Я еду прямиком к отелю, быстро осматриваюсь, чтобы убедиться, что поблизости нет полиции, и прохожу в свой номер. Оказавшись в безопасности своей комнаты, я отмываю настоящее орудие убийства и снова заворачиваю его в пакет. В идеале его надо бы вернуть туда, откуда я его взял, но в этом мире ничто не идеально. Выброшу куда-нибудь еще.

Снимаю пластырь с яичка, зная, что мне придется приклеить новый. Но сначала я сажусь на край кровати и изучаю свои гениталии в зеркале. Ожидаю увидеть нечто черное, зараженное, что приведет меня или в больницу, или в морг. Вместо этого вижу сморщенную кожу, покрытую кровью и тальком, а когда я стираю все это влажным углом полотенца, то вижу, что работа Мелиссы оказалась эффективной. Все вокруг раскраснелось от постоянного чесания, и, изучив шов поближе, я вижу, почему все это время меня так мучил зуд. После операции остались швы, которые давно нужно было снять.

Не хочу, чтобы Мелисса нанесла мне еще один визит, чтобы помочь, поэтому направляюсь в ванную, беру ножницы и пинцет, которые я заметил вчера, когда использовал тальк. Подстелив под себя полотенце, я очень медленно вытягиваю нейлоновые нити пинцетом, а потом отрезаю их ножницами. Весь мой пах, низ живота и верхняя часть бедер начинают немедленно болеть, но боль вполне терпима. От каждой нейлоновой нити, которую я протягиваю сквозь свою плоть, по телу пробегает дрожь. Подумываю, не стоит ли напиться, дабы сделать эту процедуру приятнее, но потом решаю, что не стоит — учитывая цену, которую тут пришлось бы за это заплатить.
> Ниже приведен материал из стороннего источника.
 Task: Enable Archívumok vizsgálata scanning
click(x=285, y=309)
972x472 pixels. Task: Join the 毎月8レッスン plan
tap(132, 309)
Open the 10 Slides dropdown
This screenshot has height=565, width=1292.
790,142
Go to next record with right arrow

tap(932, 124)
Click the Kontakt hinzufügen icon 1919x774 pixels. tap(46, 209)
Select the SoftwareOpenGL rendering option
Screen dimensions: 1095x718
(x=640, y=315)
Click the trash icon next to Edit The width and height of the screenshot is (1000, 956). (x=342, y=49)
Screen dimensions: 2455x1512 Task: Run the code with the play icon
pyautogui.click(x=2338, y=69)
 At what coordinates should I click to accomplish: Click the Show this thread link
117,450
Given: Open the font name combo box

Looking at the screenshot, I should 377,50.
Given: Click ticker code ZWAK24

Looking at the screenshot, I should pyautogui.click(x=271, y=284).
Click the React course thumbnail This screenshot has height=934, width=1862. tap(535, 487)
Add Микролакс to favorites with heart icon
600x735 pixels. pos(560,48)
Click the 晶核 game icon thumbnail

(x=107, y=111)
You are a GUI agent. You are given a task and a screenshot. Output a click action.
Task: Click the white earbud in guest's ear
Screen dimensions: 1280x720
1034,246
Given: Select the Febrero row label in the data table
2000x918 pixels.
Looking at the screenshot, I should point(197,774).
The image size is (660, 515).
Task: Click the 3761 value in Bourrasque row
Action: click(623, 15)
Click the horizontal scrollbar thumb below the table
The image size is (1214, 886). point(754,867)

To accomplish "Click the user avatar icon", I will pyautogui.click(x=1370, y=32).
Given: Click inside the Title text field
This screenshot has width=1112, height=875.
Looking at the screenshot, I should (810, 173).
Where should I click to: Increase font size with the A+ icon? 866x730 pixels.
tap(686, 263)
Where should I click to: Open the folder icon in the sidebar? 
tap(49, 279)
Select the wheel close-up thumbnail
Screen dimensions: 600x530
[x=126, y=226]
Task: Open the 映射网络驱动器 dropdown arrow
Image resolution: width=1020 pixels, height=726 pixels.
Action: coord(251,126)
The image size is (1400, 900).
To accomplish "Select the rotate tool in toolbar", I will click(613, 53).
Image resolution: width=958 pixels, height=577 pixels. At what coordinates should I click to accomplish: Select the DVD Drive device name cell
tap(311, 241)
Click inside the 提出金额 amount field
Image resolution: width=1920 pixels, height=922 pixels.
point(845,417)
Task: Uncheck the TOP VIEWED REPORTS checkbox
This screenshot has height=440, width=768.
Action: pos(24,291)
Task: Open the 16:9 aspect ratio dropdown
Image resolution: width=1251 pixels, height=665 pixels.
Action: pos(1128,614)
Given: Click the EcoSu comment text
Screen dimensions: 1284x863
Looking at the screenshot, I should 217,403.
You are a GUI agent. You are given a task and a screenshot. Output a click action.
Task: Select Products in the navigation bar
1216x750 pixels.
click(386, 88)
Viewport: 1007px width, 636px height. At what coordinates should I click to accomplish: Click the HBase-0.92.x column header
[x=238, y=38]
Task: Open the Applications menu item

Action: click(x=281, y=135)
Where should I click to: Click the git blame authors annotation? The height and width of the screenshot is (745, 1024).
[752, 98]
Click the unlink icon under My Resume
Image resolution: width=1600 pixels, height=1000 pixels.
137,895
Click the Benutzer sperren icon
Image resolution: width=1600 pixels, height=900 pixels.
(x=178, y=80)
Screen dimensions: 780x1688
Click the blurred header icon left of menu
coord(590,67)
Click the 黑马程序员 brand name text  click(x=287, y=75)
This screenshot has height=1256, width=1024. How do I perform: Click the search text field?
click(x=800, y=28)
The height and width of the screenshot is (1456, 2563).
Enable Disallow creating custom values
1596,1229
Моя мошонка начинает кровоточить, но несильно.

Обтираю все вокруг, после чего долго принимаю душ. Душевая насадка меняет не только направление струи, но и ее напор. Пах уже почти прошел, и я спрашиваю себя, почему я работаю чистильщиком, когда мог бы стать хирургом. Через полчаса я вылезаю и вытираюсь. Исчезла и пульсация, и, что самое приятное, зуд.

Я падаю на прохладные простыни и закрываю глаза.